» Directions for this task:
Report the lines of the material that carry the string "agent".

» Stored data:
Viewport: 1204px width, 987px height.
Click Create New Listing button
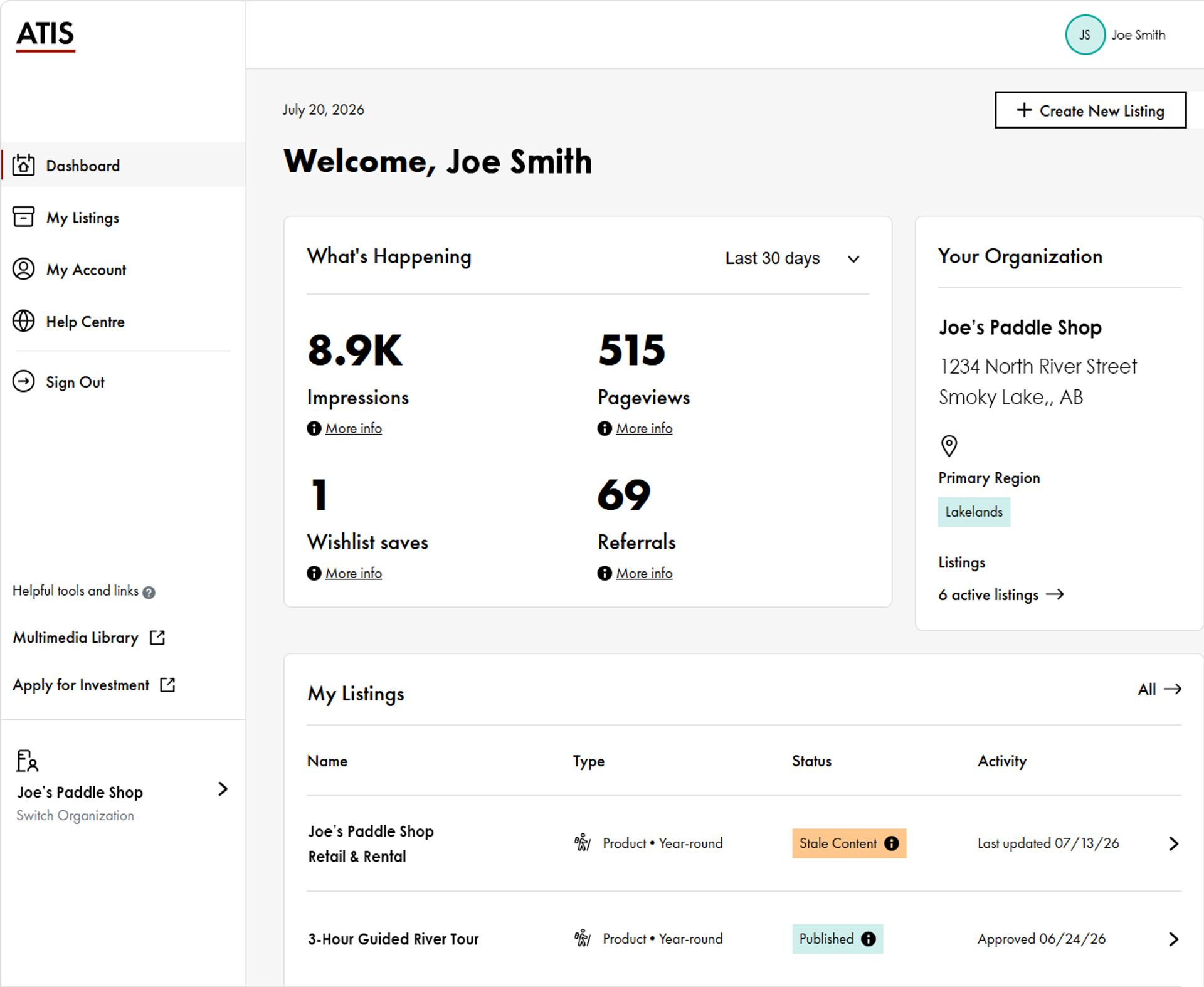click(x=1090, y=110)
--
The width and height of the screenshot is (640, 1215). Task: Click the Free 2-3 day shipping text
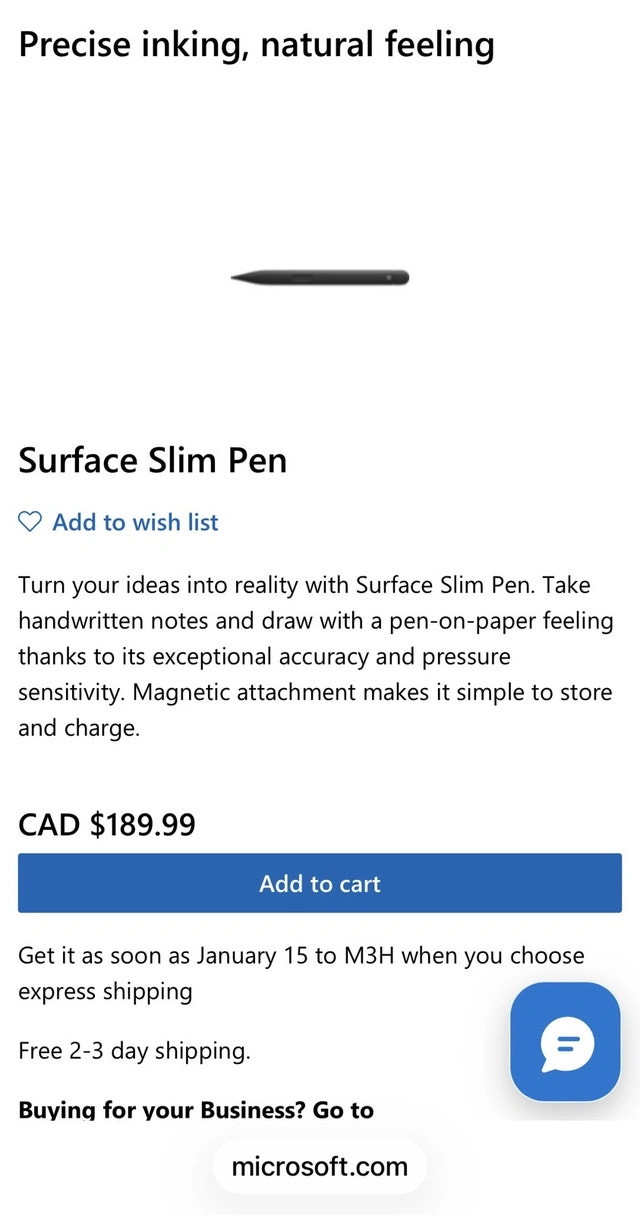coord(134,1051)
...
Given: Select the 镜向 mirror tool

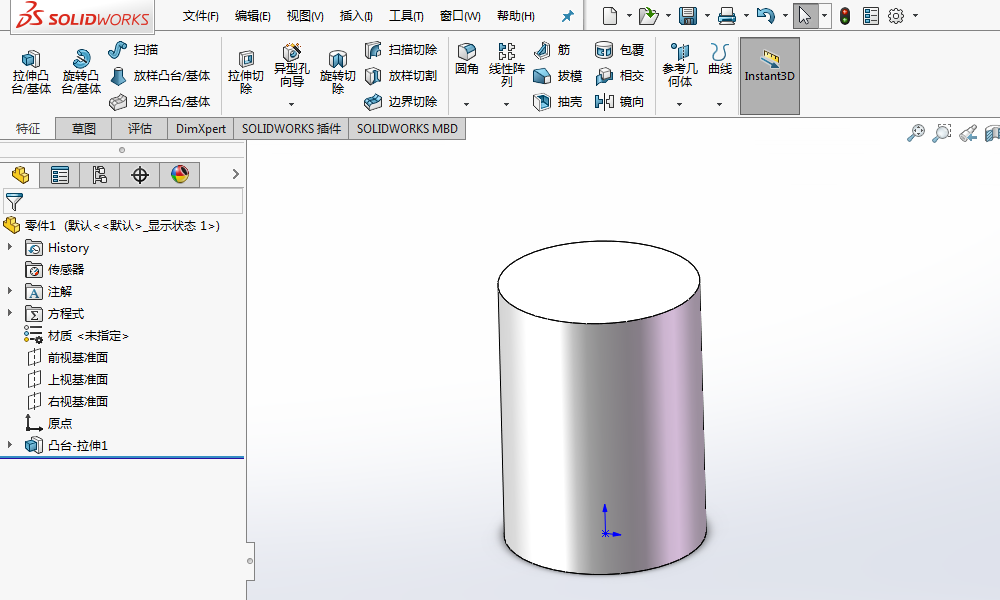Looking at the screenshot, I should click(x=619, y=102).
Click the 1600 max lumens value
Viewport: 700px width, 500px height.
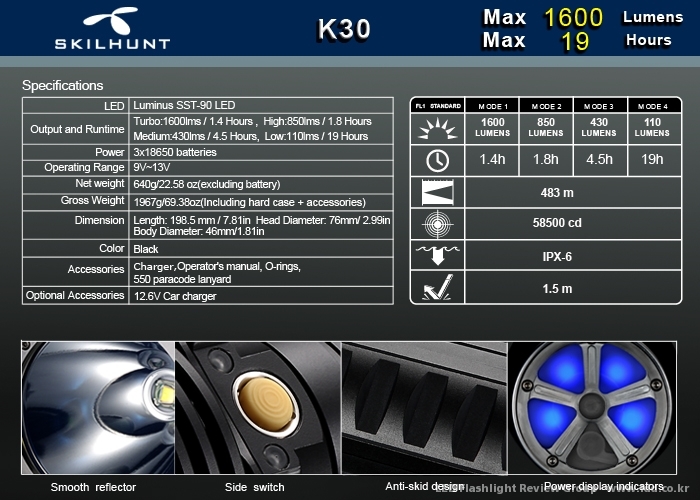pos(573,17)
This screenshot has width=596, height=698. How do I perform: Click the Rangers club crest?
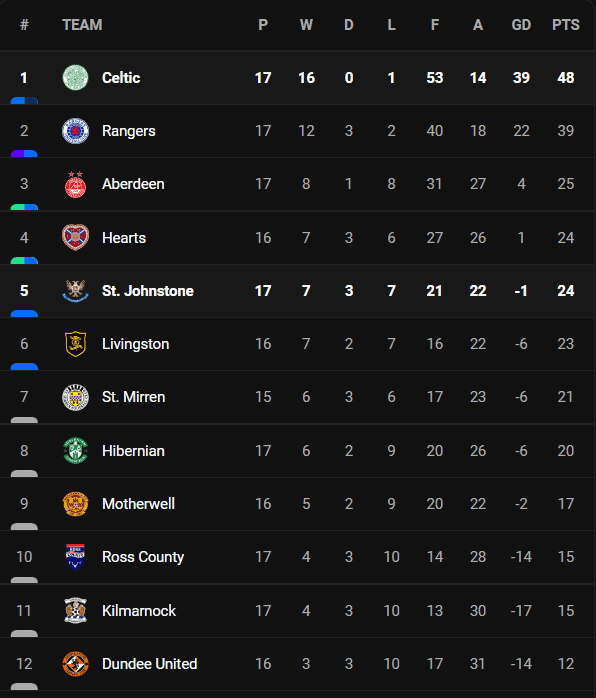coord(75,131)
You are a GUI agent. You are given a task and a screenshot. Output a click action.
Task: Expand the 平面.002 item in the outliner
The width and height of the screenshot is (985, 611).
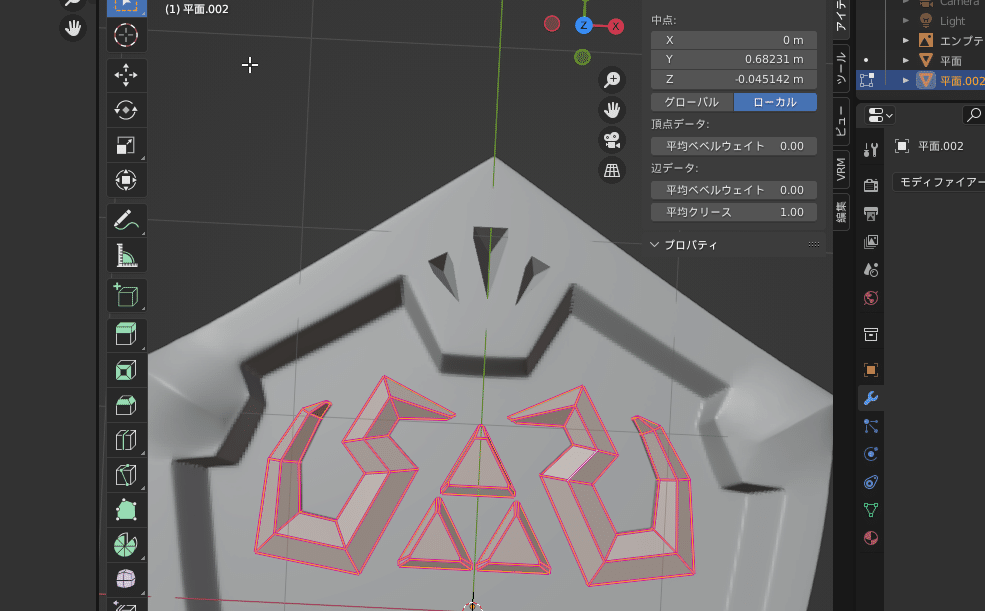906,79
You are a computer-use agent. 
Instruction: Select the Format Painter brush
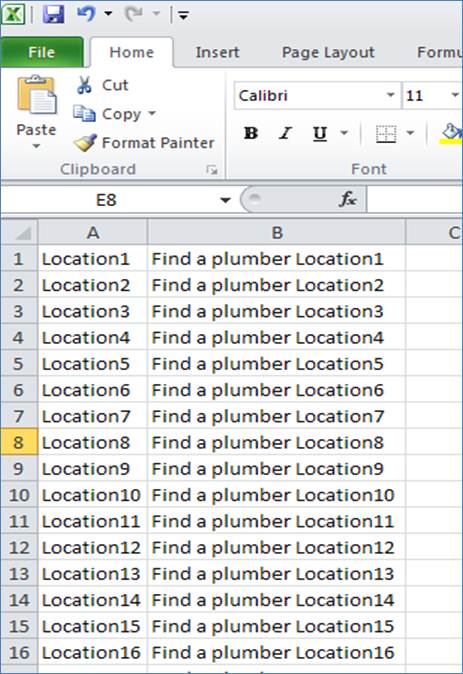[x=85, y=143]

» Answer to this exercise:
You are a GUI agent. You are given a task and a screenshot. Output a click action.
You are a computer-use agent. 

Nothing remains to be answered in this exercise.